● **Work to do**: Write the rows from the line containing "Given: Click 'ND8 PL - 3 Stops' text" through the line containing "will (162, 930)." as a JSON list of strings, with each line as one string and blank lines omitted.

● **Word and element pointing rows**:

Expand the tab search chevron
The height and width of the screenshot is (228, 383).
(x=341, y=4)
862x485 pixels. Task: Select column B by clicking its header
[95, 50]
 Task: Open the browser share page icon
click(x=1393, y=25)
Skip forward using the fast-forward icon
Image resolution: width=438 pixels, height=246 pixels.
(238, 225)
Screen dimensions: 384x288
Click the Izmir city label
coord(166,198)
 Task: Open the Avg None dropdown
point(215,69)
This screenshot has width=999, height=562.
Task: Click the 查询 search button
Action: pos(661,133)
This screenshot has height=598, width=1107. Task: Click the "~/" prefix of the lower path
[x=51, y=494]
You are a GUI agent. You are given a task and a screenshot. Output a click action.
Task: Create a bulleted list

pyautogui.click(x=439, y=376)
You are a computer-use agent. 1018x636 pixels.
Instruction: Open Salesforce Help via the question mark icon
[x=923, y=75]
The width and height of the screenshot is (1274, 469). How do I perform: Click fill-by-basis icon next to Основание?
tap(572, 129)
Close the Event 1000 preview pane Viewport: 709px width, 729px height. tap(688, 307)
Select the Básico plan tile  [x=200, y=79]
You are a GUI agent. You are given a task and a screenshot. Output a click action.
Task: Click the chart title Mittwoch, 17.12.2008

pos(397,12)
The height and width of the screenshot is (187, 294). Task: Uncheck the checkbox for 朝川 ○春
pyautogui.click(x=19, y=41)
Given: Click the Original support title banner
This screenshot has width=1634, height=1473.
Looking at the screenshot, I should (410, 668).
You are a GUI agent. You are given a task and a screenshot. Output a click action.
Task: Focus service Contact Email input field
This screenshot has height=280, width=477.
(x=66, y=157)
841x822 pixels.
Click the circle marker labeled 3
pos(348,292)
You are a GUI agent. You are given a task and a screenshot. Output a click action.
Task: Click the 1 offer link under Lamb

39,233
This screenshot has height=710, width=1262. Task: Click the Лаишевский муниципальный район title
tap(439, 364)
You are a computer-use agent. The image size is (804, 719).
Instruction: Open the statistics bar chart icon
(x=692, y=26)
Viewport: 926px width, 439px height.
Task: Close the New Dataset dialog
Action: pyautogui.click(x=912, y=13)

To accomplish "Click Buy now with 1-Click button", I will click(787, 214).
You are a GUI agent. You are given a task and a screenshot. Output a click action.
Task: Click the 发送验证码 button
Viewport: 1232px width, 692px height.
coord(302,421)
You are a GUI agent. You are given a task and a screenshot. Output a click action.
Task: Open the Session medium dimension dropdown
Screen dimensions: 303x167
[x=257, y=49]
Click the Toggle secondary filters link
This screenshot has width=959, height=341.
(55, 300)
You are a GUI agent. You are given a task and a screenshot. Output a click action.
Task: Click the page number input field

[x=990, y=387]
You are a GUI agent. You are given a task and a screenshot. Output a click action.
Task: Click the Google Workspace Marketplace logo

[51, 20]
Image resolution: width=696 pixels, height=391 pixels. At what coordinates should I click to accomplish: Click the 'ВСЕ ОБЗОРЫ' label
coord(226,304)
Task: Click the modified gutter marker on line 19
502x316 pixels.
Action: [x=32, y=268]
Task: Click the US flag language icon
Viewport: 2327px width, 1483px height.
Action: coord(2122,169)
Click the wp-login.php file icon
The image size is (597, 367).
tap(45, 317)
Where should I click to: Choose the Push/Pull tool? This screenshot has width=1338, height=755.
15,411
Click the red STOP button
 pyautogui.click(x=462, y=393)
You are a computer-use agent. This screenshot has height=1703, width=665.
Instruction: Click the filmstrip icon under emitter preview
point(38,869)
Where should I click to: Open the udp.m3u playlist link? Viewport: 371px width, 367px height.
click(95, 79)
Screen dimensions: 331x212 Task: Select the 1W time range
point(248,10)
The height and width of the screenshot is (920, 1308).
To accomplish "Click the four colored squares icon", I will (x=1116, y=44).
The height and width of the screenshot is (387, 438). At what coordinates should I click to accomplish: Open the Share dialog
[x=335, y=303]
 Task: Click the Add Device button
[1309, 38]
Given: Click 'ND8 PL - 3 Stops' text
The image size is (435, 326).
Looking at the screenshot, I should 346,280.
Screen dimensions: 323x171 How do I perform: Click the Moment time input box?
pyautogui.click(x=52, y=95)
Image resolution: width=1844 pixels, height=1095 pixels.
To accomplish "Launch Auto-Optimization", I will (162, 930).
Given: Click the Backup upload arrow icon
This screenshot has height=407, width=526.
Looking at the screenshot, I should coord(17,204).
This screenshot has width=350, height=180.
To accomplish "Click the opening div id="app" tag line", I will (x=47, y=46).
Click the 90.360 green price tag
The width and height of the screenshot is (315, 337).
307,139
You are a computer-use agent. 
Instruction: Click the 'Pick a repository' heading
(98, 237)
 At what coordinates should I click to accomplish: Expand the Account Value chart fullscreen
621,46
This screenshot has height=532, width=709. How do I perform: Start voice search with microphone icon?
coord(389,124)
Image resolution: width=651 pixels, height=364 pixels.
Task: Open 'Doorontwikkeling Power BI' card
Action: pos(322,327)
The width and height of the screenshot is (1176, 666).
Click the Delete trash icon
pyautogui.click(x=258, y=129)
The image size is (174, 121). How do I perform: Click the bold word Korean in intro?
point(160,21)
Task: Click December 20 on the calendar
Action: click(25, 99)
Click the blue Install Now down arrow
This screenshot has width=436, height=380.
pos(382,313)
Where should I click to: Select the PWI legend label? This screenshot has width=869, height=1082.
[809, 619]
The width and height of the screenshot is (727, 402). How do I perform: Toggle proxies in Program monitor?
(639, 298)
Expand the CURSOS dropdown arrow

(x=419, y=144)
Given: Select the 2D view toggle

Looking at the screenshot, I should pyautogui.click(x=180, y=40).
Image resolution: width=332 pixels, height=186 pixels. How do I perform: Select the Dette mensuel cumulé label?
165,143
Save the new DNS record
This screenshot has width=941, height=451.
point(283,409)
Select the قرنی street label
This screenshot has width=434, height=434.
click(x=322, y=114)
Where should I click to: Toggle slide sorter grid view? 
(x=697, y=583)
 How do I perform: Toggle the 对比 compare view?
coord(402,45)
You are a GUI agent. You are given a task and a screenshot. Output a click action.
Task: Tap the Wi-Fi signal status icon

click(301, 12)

● **Complete answer**:
[
  "Given: Click 'ND8 PL - 3 Stops' text",
  "The image size is (435, 326).",
  "Looking at the screenshot, I should 346,280.",
  "Screen dimensions: 323x171 How do I perform: Click the Moment time input box?",
  "pyautogui.click(x=52, y=95)",
  "Image resolution: width=1844 pixels, height=1095 pixels.",
  "To accomplish \"Launch Auto-Optimization\", I will (162, 930)."
]